Our study has some limitations. As this was not a longitudinal study, changes over time in each subject could not be evaluated. Therefore, we cannot conclude whether macular microvasculature changes cause or result from degenerative glaucomatous processes. Additionally, unlike retinal thickness map data, the macular capillary vessel area density cannot be divided into hemispherical or regional measurements. Therefore, we could not assess a focal correspondence among capillary network defects, structural damage, and VF loss. Future studies are needed to examine the capillary vessel area density in each retinal quadrant, and further assess correlations between the microvasculature, retinal structure, and visual function in various regions.
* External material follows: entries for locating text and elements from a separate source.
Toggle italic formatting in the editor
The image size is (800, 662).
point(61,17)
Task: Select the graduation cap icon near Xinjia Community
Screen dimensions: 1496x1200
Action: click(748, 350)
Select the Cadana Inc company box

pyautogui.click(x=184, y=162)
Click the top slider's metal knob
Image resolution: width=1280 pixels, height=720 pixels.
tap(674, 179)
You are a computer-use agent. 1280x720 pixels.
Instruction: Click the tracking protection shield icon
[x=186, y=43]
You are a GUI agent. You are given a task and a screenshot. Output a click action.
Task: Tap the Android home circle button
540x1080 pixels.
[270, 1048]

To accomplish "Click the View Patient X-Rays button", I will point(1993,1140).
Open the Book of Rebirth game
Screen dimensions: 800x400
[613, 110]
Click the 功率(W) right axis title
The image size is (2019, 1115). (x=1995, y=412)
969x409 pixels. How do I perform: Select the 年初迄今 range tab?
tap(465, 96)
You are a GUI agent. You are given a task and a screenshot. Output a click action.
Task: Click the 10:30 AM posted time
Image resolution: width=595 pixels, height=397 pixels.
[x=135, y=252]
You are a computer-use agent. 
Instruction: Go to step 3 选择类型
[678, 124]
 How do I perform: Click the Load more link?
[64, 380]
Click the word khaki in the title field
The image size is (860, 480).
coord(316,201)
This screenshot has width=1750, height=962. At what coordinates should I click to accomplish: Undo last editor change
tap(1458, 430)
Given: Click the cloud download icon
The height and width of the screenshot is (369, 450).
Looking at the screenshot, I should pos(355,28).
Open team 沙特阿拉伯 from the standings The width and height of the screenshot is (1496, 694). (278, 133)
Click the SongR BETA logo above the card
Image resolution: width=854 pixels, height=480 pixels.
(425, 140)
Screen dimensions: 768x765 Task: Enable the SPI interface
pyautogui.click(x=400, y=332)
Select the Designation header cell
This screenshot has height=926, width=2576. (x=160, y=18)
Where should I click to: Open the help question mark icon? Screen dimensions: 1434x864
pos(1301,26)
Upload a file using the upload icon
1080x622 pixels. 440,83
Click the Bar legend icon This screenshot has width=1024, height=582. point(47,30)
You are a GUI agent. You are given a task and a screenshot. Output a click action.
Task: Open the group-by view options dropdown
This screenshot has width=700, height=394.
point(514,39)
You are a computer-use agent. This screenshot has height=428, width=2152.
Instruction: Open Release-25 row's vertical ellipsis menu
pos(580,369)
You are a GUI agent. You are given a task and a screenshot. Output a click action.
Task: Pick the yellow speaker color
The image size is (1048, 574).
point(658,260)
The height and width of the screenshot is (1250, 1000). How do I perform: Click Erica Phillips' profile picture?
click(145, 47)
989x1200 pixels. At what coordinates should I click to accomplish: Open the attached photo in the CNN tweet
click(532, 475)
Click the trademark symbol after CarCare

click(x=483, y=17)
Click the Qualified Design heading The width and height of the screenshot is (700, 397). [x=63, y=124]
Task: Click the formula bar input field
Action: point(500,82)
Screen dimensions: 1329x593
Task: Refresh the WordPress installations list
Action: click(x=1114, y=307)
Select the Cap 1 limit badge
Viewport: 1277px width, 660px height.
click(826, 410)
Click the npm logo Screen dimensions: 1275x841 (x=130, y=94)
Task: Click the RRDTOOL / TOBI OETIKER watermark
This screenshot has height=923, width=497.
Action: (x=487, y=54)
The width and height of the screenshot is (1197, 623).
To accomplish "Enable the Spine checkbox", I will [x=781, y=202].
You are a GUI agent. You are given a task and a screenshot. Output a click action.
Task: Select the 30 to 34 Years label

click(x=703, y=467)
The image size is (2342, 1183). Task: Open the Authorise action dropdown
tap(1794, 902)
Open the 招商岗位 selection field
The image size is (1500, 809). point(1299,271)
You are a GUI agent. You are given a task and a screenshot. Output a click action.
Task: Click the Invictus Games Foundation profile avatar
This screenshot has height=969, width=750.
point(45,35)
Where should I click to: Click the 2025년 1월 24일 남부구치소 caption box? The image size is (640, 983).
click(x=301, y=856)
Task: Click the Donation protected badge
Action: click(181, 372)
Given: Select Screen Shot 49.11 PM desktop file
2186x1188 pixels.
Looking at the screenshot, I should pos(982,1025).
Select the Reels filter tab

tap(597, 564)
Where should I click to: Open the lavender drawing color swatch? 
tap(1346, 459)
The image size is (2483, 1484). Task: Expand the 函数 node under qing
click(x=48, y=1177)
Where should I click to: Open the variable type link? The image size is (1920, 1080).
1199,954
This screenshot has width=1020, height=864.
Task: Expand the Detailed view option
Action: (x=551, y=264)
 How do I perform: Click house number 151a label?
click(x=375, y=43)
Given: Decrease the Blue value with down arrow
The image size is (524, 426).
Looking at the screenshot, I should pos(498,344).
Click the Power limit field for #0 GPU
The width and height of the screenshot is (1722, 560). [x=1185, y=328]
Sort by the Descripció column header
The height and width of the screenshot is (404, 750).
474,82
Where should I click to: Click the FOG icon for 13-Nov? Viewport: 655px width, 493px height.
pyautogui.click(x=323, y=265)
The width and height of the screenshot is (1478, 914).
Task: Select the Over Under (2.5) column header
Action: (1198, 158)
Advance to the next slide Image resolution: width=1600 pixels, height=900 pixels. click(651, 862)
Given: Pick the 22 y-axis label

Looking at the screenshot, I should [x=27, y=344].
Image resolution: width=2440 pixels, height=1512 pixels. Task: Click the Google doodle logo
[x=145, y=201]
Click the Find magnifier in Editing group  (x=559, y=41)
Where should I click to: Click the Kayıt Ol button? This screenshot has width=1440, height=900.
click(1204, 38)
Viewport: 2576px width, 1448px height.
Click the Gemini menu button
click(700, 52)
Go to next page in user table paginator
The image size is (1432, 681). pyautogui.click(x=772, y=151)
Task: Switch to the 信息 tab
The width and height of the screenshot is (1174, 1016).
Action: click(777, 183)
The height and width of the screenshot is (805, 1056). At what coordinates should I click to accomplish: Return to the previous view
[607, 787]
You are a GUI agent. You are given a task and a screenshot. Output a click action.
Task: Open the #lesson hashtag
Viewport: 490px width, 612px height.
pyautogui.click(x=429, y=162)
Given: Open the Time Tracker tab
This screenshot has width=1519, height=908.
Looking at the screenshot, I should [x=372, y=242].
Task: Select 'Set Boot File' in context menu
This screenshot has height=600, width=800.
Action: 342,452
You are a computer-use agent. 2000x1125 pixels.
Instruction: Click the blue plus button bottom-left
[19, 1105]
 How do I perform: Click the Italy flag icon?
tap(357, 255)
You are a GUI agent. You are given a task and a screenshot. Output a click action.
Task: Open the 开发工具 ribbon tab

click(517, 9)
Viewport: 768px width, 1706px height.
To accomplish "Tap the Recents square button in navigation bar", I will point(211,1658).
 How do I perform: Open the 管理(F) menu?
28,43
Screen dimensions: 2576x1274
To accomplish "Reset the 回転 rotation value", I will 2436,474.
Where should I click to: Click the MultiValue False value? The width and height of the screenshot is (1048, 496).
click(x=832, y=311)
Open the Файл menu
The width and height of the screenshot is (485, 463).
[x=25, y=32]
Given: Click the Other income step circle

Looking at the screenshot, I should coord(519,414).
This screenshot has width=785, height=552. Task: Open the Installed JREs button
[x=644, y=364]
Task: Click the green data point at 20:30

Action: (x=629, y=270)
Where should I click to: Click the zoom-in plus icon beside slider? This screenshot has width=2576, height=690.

Furthermore, following up with the same group of patients over the long term may enable physicians to better understand how and why microvasculature changes occur with glaucoma progression, which will build on our study's findings.
In conclusion, significant differences between eyes with glaucoma and normal eyes in terms of the macular retinal thickness and microvasculature suggest that both retinal thickness and the microvasculature are involved in the etiology and progression of glaucoma. Therefore, the retinal capillary vessel area density may be a reliable indicator of EG. Additionally, our study's findings showed that a decrease in the macular microvasculature is associated with VF defects, which are dependent upon structural damage in eyes with POAG.
Acknowledgments
The authors would like to thank Jian Gao and Jianfeng Luo, Fudan University, Shanghai, China for providing assistance with the statistical analyses for the study.
Footnotes
Abbreviations: 3D = three-dimensional, AG = advanced-stage glaucoma, AL = axial length, BCVA = best-corrected visual acuity, C/D = cup-disc ratio, CCT = central corneal thickness, EG = early-stage glaucoma, FD-OCT = Fourier-domain optical coherence tomography, ILM = internal limiting membrane, IOP = intraocular pressure, IPL = inner-plexiform layer, MD = mean defect, MS = mean sensitivity, OCT = optical coherence tomography, ONH = optic nerve head, OPP = ocular perfusion pressure, POAG = primary open-angle glaucoma, PSD = pattern standard deviation, RGC = retinal ganglion cell, RNFL = retinal nerve fiber layer, RPE = retinal pigment epithelium, SD = standard deviation, SE = spherical equivalent, SSADA = split-spectrum amplitude-decorrelation angiography, VF = visual field.
HX and JY have contributed equally to this study and share first authorship.
The authors have no funding and conflicts of interest to disclose.